> [Information]:

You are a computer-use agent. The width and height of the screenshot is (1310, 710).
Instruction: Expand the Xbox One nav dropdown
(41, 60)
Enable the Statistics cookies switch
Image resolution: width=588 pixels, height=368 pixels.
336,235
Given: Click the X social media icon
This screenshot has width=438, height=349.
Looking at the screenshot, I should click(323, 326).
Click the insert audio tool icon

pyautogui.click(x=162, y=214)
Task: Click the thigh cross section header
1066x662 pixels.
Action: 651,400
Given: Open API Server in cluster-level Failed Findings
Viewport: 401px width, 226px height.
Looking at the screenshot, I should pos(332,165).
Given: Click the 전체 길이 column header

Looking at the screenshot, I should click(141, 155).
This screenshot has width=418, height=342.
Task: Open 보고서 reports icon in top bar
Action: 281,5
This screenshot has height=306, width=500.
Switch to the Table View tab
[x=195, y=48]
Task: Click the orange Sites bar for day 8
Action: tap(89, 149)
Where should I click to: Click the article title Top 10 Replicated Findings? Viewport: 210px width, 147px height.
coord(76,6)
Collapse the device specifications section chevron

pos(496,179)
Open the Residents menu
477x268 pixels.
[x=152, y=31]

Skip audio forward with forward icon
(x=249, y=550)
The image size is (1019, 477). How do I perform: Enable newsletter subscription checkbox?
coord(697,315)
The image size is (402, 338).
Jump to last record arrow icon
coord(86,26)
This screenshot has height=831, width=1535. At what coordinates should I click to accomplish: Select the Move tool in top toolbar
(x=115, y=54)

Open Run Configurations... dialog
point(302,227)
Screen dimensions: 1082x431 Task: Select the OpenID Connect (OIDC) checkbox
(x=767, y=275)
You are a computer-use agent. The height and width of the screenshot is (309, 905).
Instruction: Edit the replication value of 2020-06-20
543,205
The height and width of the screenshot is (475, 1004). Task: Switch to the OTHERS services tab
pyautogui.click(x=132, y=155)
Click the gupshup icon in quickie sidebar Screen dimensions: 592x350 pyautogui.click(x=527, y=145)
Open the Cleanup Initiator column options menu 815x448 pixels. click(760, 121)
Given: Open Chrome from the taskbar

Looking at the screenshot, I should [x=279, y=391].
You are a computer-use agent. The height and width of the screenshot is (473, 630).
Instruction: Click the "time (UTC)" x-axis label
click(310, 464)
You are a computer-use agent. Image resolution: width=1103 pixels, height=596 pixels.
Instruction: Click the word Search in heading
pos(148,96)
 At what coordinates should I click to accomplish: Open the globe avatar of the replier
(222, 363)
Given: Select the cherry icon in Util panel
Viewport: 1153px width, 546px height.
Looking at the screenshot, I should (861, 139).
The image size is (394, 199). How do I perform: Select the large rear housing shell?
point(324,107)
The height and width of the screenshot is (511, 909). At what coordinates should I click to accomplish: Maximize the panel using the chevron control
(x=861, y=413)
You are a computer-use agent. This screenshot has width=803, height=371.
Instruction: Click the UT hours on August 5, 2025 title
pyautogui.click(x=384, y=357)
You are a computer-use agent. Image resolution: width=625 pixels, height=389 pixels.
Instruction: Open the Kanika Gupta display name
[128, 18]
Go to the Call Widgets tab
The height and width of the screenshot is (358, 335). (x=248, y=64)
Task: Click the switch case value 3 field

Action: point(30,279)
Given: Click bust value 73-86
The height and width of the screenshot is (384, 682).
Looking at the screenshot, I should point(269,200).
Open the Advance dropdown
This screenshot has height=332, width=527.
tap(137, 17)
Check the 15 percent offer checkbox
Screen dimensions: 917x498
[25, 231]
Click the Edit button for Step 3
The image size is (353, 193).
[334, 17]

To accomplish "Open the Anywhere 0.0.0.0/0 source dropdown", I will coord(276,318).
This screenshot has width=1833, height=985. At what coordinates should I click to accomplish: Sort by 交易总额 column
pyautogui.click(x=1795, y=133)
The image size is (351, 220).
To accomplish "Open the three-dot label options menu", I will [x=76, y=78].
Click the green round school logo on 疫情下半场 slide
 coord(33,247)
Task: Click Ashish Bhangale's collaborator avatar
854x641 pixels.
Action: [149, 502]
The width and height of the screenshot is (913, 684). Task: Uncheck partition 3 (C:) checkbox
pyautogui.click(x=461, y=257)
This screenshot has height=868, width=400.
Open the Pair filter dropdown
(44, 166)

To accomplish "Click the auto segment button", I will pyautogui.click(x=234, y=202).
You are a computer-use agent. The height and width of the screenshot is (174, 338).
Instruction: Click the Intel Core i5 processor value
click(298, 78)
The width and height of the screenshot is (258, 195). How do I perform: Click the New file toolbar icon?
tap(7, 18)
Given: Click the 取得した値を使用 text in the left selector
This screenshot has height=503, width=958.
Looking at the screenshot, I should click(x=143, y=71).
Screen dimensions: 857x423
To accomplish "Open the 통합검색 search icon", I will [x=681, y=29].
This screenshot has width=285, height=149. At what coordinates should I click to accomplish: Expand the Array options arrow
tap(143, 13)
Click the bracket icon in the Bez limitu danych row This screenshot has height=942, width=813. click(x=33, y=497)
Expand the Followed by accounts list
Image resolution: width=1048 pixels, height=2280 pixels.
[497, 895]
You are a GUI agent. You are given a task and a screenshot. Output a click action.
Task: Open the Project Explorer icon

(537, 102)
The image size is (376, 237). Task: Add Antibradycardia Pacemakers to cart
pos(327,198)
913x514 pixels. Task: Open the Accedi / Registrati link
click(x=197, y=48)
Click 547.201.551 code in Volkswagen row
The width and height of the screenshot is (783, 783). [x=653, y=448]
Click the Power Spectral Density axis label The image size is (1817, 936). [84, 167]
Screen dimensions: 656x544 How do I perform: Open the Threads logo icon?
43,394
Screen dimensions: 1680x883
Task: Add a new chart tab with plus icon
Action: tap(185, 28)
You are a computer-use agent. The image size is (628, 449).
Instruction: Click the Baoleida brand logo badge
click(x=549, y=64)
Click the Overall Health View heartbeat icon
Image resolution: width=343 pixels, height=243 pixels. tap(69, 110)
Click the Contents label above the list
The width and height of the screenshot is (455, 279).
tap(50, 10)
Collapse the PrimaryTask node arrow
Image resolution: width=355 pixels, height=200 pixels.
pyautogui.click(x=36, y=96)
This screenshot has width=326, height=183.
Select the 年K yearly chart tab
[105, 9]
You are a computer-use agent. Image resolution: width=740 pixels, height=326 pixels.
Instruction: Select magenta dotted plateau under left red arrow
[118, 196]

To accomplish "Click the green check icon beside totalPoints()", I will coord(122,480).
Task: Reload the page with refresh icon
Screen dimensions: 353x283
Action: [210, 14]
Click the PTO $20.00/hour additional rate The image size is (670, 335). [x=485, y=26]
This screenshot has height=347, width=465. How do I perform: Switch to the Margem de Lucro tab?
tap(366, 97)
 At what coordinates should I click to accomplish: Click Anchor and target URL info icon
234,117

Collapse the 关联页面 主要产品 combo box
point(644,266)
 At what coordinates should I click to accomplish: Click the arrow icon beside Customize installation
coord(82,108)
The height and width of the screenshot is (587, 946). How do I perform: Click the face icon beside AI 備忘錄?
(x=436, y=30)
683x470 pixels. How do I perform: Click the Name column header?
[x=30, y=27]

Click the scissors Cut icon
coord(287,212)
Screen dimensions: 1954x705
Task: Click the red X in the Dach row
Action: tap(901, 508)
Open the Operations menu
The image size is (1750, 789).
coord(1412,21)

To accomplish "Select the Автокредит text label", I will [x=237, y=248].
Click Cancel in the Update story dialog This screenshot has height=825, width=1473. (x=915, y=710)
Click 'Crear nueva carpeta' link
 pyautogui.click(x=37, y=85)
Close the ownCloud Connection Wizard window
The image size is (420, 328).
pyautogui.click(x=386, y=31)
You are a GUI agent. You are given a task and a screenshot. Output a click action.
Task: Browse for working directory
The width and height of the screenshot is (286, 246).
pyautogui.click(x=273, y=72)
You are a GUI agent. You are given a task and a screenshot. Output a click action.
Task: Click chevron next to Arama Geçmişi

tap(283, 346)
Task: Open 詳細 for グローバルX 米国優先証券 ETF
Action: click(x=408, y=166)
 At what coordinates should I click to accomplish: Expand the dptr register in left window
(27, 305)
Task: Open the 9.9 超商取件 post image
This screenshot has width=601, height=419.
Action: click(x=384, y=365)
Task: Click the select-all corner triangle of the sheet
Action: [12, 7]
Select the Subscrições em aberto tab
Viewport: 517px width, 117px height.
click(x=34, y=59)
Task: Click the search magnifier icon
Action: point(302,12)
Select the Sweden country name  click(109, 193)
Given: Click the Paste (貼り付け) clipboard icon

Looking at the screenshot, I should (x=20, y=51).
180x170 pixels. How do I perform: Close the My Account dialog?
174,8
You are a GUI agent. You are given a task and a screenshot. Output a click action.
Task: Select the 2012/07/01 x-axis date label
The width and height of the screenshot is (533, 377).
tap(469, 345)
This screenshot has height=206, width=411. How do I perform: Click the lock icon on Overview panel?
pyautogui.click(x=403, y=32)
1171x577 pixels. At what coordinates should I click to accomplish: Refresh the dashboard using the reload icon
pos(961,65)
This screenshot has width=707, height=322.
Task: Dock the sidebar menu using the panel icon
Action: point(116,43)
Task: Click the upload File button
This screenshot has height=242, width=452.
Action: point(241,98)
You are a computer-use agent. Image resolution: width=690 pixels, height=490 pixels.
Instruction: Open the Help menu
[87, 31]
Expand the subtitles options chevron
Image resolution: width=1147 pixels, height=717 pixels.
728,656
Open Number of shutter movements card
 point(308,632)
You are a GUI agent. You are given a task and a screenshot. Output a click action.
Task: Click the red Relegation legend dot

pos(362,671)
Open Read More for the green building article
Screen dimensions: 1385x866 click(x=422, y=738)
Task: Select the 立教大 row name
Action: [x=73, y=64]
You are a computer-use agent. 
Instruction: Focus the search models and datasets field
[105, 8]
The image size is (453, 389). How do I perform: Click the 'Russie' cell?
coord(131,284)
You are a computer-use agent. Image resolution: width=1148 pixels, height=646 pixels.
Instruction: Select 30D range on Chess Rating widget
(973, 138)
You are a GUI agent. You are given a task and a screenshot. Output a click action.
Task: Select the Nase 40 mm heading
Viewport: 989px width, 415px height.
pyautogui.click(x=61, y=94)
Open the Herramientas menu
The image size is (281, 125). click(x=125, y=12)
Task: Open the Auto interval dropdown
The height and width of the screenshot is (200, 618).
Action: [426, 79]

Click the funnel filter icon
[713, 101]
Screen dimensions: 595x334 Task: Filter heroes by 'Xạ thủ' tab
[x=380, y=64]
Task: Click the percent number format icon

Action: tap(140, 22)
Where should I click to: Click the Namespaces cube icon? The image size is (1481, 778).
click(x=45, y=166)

> [Activity]: Copy out the lines above, from the one holding "You are a computer-use agent. Image resolution: width=1148" through the final line, with no other lines.

> [Expected answer]:
You are a computer-use agent. Image resolution: width=1148 pixels, height=646 pixels.
Instruction: Select 30D range on Chess Rating widget
(973, 138)
You are a GUI agent. You are given a task and a screenshot. Output a click action.
Task: Select the Nase 40 mm heading
Viewport: 989px width, 415px height.
pyautogui.click(x=61, y=94)
Open the Herramientas menu
The image size is (281, 125). click(x=125, y=12)
Task: Open the Auto interval dropdown
The height and width of the screenshot is (200, 618).
Action: [426, 79]

Click the funnel filter icon
[713, 101]
Screen dimensions: 595x334 Task: Filter heroes by 'Xạ thủ' tab
[x=380, y=64]
Task: Click the percent number format icon

Action: tap(140, 22)
Where should I click to: Click the Namespaces cube icon? The image size is (1481, 778).
click(x=45, y=166)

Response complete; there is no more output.